**TEXTO PARA LER**
'''

Na véspera da inauguração da conferência, um artigo do Público titulava "Ter mais mulheres a pedalar é um sinal de que as ruas são seguras":
Penso que o correto seria dizer que é um sinal da perceção que as ruas são seguras, sendo certo que é muito fácil haver uma grande divergência entre um risco real e a perceção que se tem dele.
A imagem seguinte é um clássico que ilustra essa possível divergência, assinalando-se riscos reais inferiores e superiores aos que são percecionados:
Graças ao crescimento do movimento pelo ciclismo nas cidades, apoiado nas preocupações de vida saudável e luta contra as alterações climáticas, a perceção dos riscos de andar de bicicleta será a de que a sua prática estará cada vez mais segura, apesar das recentes mortes de 2 ciclistas jovens, atropeladas por automóveis.De facto, não tem sido divulgado qualquer relatório que
sustente a afirmação de que as ruas são seguras para os utilizadores mais
vulneráveis, peões e ciclistas. Em termos de engenharia de transportes, o
indicador de risco é o número de fatalidades por mil milhões de passageiros-km
por ano (total em km das viagens por cada modo de deslocação), e não parece haver
elementos para o calcular no caso de Lisboa, nem sequer o número de
intervenções de ortopedia nos hospitais por motivo de acidente.

'''

**MATERIAL**
'''

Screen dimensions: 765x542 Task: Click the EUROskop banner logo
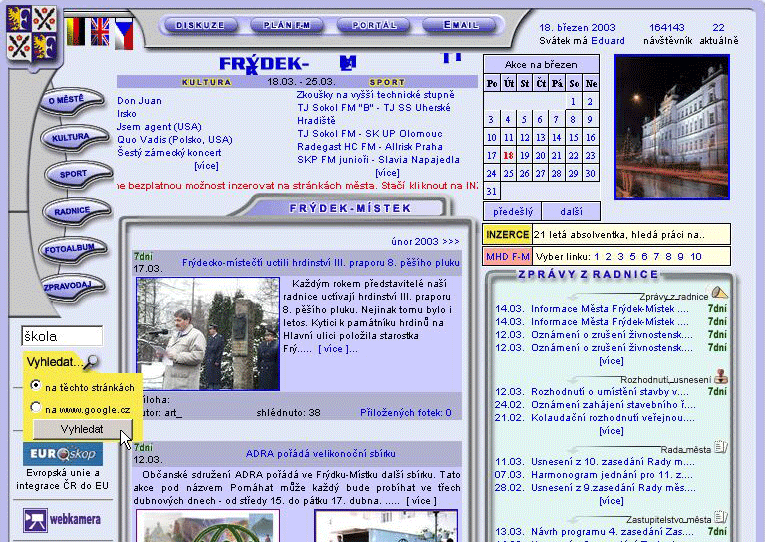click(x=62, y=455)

'''
'''

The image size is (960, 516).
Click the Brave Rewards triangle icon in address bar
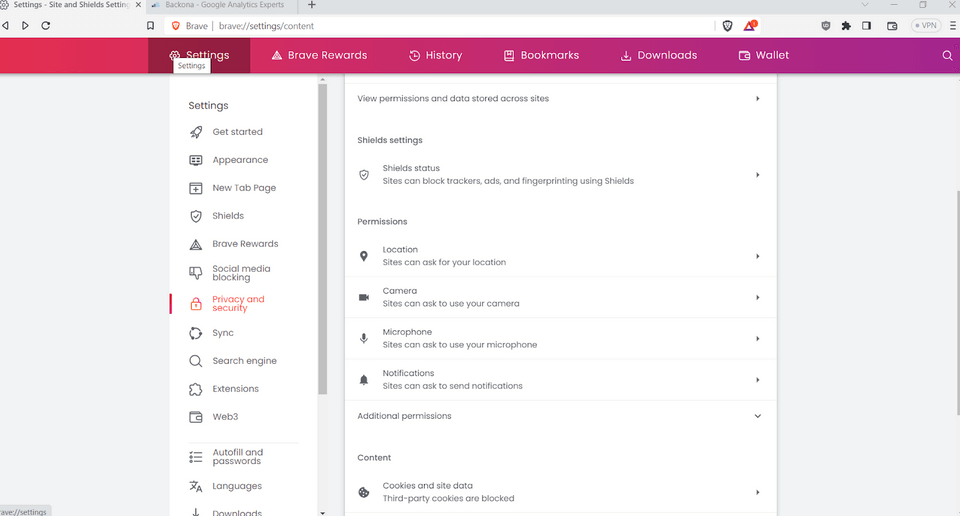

'''

**INSTRUÇÃO ESCRITA**
Devolva, tal como está no texto sobre a segurança de quem anda de bicicleta, tudo o que vai desde "Na véspera da" até "se tem dele.".

**RESPOSTA AO EXERCÍCIO**
Na véspera da inauguração da conferência, um artigo do Público titulava "Ter mais mulheres a pedalar é um sinal de que as ruas são seguras":
Penso que o correto seria dizer que é um sinal da perceção que as ruas são seguras, sendo certo que é muito fácil haver uma grande divergência entre um risco real e a perceção que se tem dele.